In order to improve the heat regenerating efficiency of such brick segments, various shapes of them have been proposed so that the heat transmission rate between the refractory brick segment and the hot exhaust gas can be improved.
For example, FIG. 4 shows a conventional refractory brick assembly as disclosed in U.S. Pat. No. 4,436,144 which comprises plural refractory brick segments 1 each made of a refractory material. Each refractory brick segment 1 has a uniform thickness over a full length thereof. The refractory brick segments are vertically piled in such a manner that a plurality of flow passages 2 are formed so as to extend in a vertical direction. Four corners 1a of each refractory brick segment 1 are so cut that a cross section thereof is octagonal. The corners 1a of horizontally adjacent refractory brick segments 1 contact each other while the upper ends 1b contact the corresponding lower ends 1c.
As the thickness of each brick segment is thin in comparison with the conventional post type brick segments, a specific surface area or surface area per unit volume of a regenerator is relatively large. Thus, the thin brick segments have a large heat exchange area for the hot exhaust gas and the secondary air to be heated which flow along the inner and outer walls of the piled brick segments.
FIG. 5 shows another conventional refractory brick assembly for a heat regenerator as disclosed in U.S. Pat. No. 4,974,666 and U.S. Pat. No. 4,874,034 in which each brick segment has a further enlarged specific surface area.
The refractory brick assembly of FIG. 5 includes two types of tube type brick segments 5, 6 each having a plurality of convex and concave strips 5a, 6a in series which extend in parallel to each other on the inner and outer walls of each brick segment. These convex and concave strips 5a, 6a enlarge the specific surface area of the brick segments and produce turbulent flows so as to remarkably increase the heat transmission or exchange rate.

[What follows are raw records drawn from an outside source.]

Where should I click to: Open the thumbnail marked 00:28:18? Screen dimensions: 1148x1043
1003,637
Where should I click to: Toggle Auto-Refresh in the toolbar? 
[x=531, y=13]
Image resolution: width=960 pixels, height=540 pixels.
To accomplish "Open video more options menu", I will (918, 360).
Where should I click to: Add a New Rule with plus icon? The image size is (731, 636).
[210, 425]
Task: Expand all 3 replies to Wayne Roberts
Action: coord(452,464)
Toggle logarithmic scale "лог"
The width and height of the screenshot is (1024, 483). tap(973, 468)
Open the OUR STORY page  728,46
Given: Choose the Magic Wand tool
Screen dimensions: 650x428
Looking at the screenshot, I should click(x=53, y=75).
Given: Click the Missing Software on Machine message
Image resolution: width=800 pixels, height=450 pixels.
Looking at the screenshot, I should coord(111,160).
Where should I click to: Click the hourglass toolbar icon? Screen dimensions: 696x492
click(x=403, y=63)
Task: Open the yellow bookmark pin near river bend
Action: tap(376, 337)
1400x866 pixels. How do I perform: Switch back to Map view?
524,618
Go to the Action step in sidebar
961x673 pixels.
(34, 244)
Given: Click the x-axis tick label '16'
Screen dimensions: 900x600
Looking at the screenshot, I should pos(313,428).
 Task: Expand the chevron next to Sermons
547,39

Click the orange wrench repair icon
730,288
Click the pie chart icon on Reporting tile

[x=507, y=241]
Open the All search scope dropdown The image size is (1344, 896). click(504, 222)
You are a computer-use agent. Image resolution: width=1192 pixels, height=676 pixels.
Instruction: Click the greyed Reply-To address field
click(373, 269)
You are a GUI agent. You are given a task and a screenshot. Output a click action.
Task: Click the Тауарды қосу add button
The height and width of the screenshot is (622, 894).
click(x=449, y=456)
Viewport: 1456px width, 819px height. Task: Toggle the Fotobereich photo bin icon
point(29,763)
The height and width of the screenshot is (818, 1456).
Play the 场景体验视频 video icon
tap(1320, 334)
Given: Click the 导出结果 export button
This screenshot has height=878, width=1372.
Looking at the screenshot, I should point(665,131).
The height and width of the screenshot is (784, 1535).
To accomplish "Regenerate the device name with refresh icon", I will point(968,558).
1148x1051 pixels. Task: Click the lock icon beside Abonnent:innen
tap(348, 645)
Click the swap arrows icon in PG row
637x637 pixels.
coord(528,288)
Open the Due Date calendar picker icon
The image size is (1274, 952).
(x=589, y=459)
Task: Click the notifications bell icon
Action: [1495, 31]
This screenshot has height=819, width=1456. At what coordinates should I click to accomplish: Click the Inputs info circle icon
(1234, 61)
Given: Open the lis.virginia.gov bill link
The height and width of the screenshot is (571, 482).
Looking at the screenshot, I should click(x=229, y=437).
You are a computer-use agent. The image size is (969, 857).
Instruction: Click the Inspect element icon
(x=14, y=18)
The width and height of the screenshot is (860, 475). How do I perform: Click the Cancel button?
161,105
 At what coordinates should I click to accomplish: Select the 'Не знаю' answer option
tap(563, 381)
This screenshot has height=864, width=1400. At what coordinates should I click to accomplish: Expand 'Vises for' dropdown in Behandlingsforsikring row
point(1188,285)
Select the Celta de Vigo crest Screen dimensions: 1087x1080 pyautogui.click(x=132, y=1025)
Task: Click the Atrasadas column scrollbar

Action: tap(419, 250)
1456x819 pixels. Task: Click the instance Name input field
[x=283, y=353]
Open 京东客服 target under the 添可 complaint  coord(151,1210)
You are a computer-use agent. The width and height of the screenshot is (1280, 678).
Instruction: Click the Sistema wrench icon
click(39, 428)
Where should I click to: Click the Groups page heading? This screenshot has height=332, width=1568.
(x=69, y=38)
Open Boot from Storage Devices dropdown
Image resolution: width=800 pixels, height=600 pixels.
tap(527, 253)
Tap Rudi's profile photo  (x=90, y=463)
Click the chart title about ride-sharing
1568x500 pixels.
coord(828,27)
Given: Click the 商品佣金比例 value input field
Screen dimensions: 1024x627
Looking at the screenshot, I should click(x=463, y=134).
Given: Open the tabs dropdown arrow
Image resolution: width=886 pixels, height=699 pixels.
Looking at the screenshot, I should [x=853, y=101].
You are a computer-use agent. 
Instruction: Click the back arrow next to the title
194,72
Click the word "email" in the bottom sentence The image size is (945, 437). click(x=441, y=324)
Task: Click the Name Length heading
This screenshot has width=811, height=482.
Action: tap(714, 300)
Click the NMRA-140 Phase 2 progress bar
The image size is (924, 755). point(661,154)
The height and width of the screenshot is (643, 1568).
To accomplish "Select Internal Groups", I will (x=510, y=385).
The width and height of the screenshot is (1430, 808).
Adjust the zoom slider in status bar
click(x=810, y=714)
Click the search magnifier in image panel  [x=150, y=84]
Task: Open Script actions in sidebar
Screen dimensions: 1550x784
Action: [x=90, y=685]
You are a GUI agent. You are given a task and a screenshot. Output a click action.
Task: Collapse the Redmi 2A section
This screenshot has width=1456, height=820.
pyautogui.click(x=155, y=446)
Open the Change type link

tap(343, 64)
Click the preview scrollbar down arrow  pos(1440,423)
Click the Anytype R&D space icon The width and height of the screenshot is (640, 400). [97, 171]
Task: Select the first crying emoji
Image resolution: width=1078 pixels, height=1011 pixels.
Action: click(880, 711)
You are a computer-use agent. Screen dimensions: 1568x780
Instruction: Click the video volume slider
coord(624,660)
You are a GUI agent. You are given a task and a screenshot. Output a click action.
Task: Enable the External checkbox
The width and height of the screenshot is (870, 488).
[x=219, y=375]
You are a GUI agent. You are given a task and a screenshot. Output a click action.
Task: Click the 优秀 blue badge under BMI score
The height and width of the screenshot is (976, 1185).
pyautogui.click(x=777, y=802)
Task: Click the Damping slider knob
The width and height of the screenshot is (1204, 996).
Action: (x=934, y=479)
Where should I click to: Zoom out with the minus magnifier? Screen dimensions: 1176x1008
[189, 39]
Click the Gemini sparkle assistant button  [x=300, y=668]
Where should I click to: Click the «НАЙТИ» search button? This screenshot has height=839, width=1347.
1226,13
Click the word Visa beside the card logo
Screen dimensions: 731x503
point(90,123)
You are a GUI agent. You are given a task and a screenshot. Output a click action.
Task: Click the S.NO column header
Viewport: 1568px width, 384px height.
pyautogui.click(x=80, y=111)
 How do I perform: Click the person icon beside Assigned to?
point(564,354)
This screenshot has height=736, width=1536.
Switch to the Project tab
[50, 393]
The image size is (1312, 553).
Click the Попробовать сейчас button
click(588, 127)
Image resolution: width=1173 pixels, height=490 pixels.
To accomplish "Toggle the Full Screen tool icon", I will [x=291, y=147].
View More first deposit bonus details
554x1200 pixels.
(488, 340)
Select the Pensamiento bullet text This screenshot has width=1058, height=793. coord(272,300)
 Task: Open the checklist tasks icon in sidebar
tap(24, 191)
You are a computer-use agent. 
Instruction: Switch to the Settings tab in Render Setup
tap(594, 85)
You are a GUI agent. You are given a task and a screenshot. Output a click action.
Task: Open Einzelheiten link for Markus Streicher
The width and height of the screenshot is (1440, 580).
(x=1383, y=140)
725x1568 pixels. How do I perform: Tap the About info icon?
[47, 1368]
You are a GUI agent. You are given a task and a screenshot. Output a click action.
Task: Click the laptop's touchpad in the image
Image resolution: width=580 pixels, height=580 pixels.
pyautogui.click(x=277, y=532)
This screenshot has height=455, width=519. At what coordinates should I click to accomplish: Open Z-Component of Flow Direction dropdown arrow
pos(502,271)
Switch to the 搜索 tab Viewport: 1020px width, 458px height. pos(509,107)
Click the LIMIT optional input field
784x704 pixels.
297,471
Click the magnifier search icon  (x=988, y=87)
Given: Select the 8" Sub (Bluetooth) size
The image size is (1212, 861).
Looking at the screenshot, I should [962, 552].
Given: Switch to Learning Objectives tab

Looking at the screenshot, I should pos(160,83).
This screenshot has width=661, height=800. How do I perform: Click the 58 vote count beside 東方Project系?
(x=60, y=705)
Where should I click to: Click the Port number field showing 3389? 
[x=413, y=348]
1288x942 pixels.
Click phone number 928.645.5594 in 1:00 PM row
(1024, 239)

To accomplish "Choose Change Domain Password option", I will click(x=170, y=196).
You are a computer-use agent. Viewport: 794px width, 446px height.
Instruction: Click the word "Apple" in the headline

Each brick segment has four corner portions 7 each engaging the corresponding corner portion 7 of a horizontally adjacent segment in such a manner that the convex strips are in contact with the concave strips whereby a large number of brick segments can be piled in a stable condition.
In order to improve corrosion resistance against alkaline dust, electric-fused cast refractory materials have been proposed as materials for refractory brick segments for use in heat regenerators, in place of fired refractory materials. Such electric-fused cast refractory materials are manufactured by electric-fusing desired starting materials and then casting the same by a die means so as to have good thermal stability and dense structure. In particular, the electric-fused cast refractory materials have very excellent corrosion resistance against fused glass or alkaline. The thermal conductivity of the electric-fused cast refractory materials is better than that of the fired refractory materials. Examples of the electric-fused cast refractory materials are alumina-silica-zirconia electric-fused cast refractory materials and zirconia electric-fused cast refractory materials.
The electric-fused cast refractory materials can be easily formed in a complicated shape as they are cast by a mold. However, they are very expensive in comparison with the fired refractory materials.
In order to reduce the production cost, it is effective that the conventional fired refractory materials are used at low-temperature portions and electro-cast refractory materials are used at high-temperature portions. Usually the low-temperature portions of the heat regenerator are positioned in its lower place. If the post-type or tube-type refractory having a thickness of 65 mm or 75 mm is used in its lower place as a heat regenerator brick segment, a high-temperature brick segment having the same thickness as that of a low-temperature brick segment is used in an upper place of the regenerator so as to define the flow passages having the same size as that of the flow passages of the low-temperature brick segments. If a conventional fired refractory brick segment of a tube shape having a rectangular cross-section and a thickness of 40 mm is used in the low-temperature place, an electrocast refractory brick segment having the same thickness as that of the fired refractory brick segment is preferably used in the high-temperature place.